[TESTO FORNITO]

______

Partito Comunista dei Popoli di Spagna (PCPE) | partido-comunistas.es
Traduzione per Resistenze.org a cura del Centro di Cultura e Documentazione Popolare
15/10/2017
Testo integrale del discorso di Ástor García, Segretario Generale del PCPE, nell'atto di commemorazione del 100º anniversario della Grande Rivoluzione Socialista d'Ottobre, celebrato a Madrid, il 7 ottobre 2017.
Cari compagni, care compagne,
un saluto e un ringraziamento profondo ai compagni e amici che hanno viaggiato da altri territori per esser oggi qui.
Un riconoscimento e ringraziamento anche ai compagni e compagne di Madrid per il tempo e lo sforzo nell'organizzazione dell'atto.
E anche un enorme ringraziamento agli artisti che ci accompagnano, che hanno messo la loro musica e il loro tempo a disposizione di tutti i presenti. Molte grazie.

______

[MATERIALE]
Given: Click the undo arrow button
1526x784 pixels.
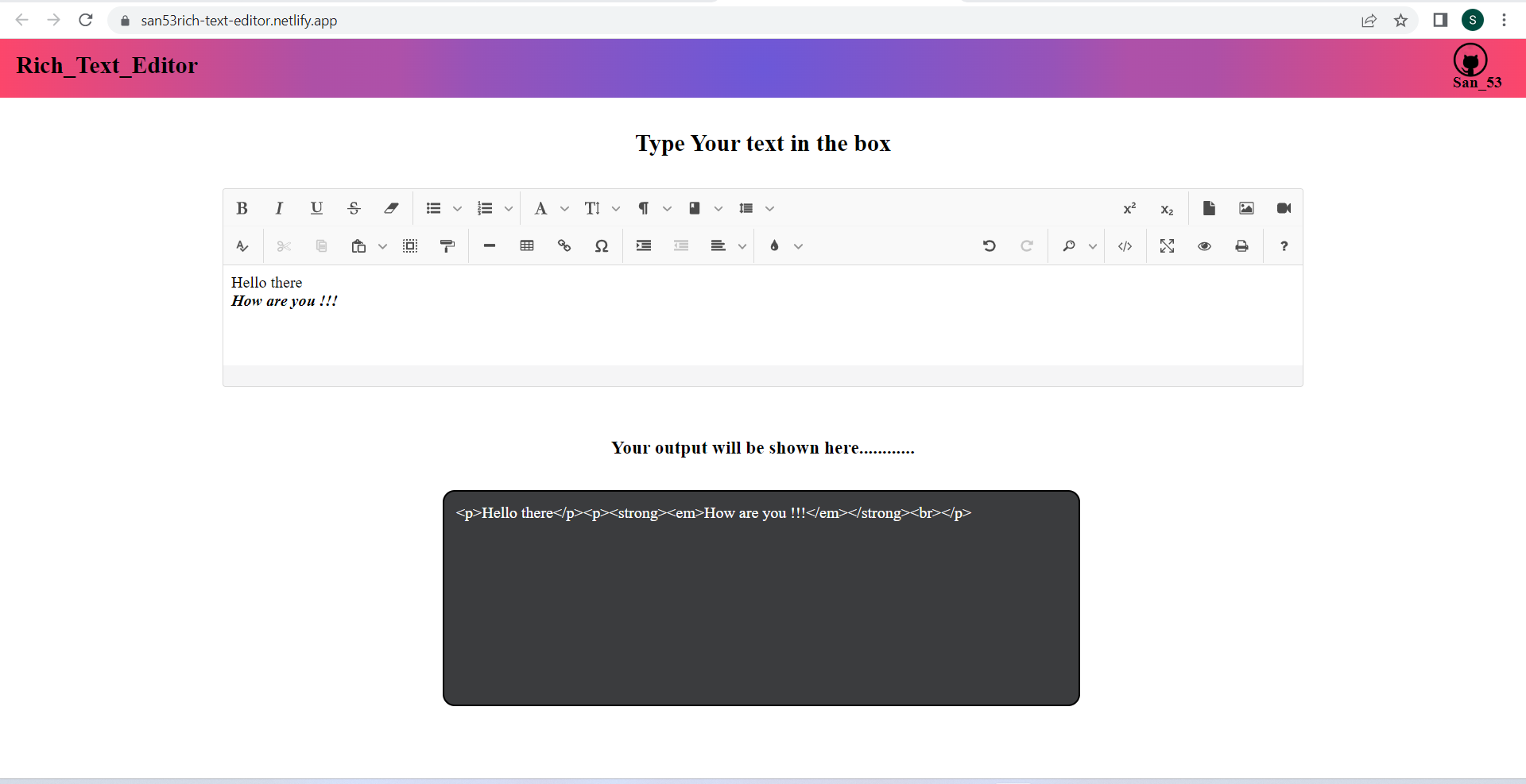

______

[LE CONSEGNE]
**a.** Trascrivi dal discorso il tratto che comincia con le parole "Partito Comunista dei" e si chiude con le parole "sforzo nell'organizzazione dell'atto.".
**b.** Rispondi a queste domande sul discorso:
(i) In quale città si è svolto l'atto di commemorazione?
(ii) Quale carica ricopre Ástor García nel PCPE?
(iii) A chi è rivolto l'enorme ringraziamento per aver messo la propria musica a disposizione dei presenti?
Il materiale riportato sopra non ha alcun ruolo in questo lavoro.

[ELENCO RISPOSTE]
**a.**
Partito Comunista dei Popoli di Spagna (PCPE) | partido-comunistas.es
Traduzione per Resistenze.org a cura del Centro di Cultura e Documentazione Popolare
15/10/2017
Testo integrale del discorso di Ástor García, Segretario Generale del PCPE, nell'atto di commemorazione del 100º anniversario della Grande Rivoluzione Socialista d'Ottobre, celebrato a Madrid, il 7 ottobre 2017.
Cari compagni, care compagne,
un saluto e un ringraziamento profondo ai compagni e amici che hanno viaggiato da altri territori per esser oggi qui.
Un riconoscimento e ringraziamento anche ai compagni e compagne di Madrid per il tempo e lo sforzo nell'organizzazione dell'atto.

**b.**
(i) A Madrid.
(ii) È il Segretario Generale.
(iii) Agli artisti che accompagnano l'atto.